**** Texto ****

En la mística vicentina, santidad, caridad y misión se exigen y posibilitan mutuamente, porque proceden todas del corazón del Padre, encuentran en Cristo su referencia permanente y se alimentan de la fuerza creadora del mismo Espíritu. En sus didácticos consejos a un joven sacerdote de la Misión nombrado superior de un seminario, San Vicente insiste: “Es necesario vaciarse de sí mismo para revestirse de Jesucristo”. Y añade una llamada a la práctica de la oración como medio indispensable para asimilar el espíritu de Cristo: “Una cosa importante, a la que usted debe atender de manera especial, es tener mucho trato con Nuestro Señor en la oración; allí está la despensa de donde podrá sacar las instrucciones que necesite para cumplir debidamente con las obligaciones que va a tener” (ES XI, 236-237|SV XI, 343-344)[20]. ¡Vivir y actuar en el espíritu de Cristo, éste es el secreto de la vida de Vicente de Paúl y el fundamento revitalizador de su mística! Esta es también la experiencia que nos transmite, con la vivacidad de su espíritu todo impregnado del Evangelio.

**** Datos proporcionados ****

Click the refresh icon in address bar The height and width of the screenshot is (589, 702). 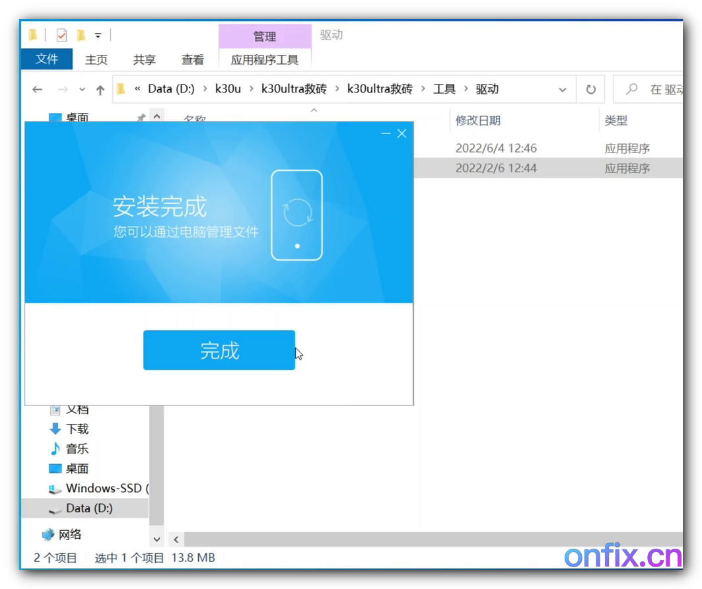[590, 89]
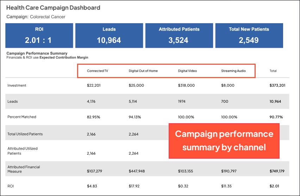Click the Total column header
300x196 pixels.
tap(273, 71)
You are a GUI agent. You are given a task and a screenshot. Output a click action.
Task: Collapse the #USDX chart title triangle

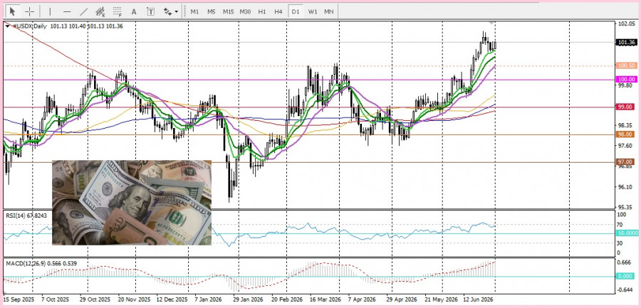click(8, 26)
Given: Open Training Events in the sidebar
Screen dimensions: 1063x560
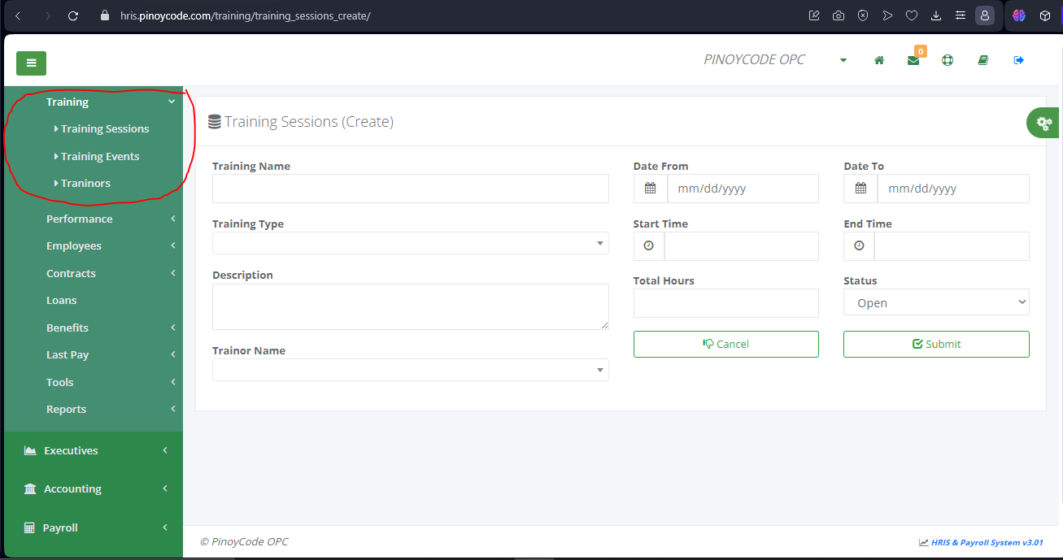Looking at the screenshot, I should [x=100, y=156].
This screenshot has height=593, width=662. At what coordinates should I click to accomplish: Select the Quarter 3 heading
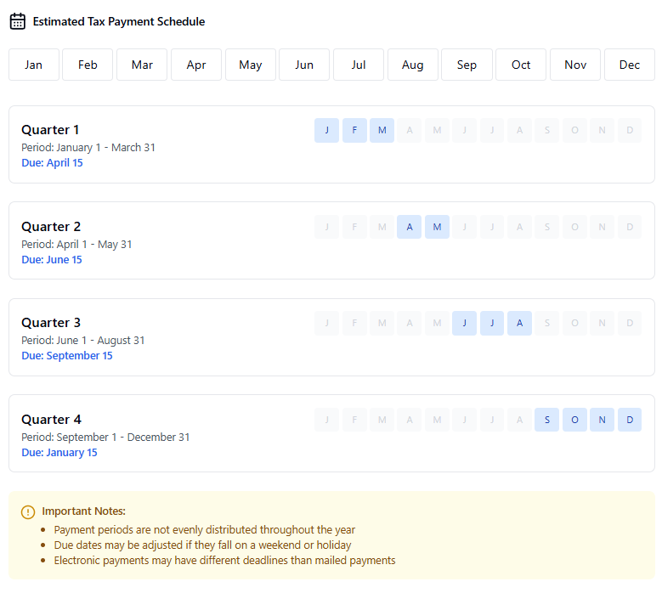click(51, 323)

****

> _Tarea_
Enumera las realidades que, según el texto sobre la mística vicentina, se exigen y posibilitan mutuamente.

> _Respuesta_
Santidad, caridad y misión.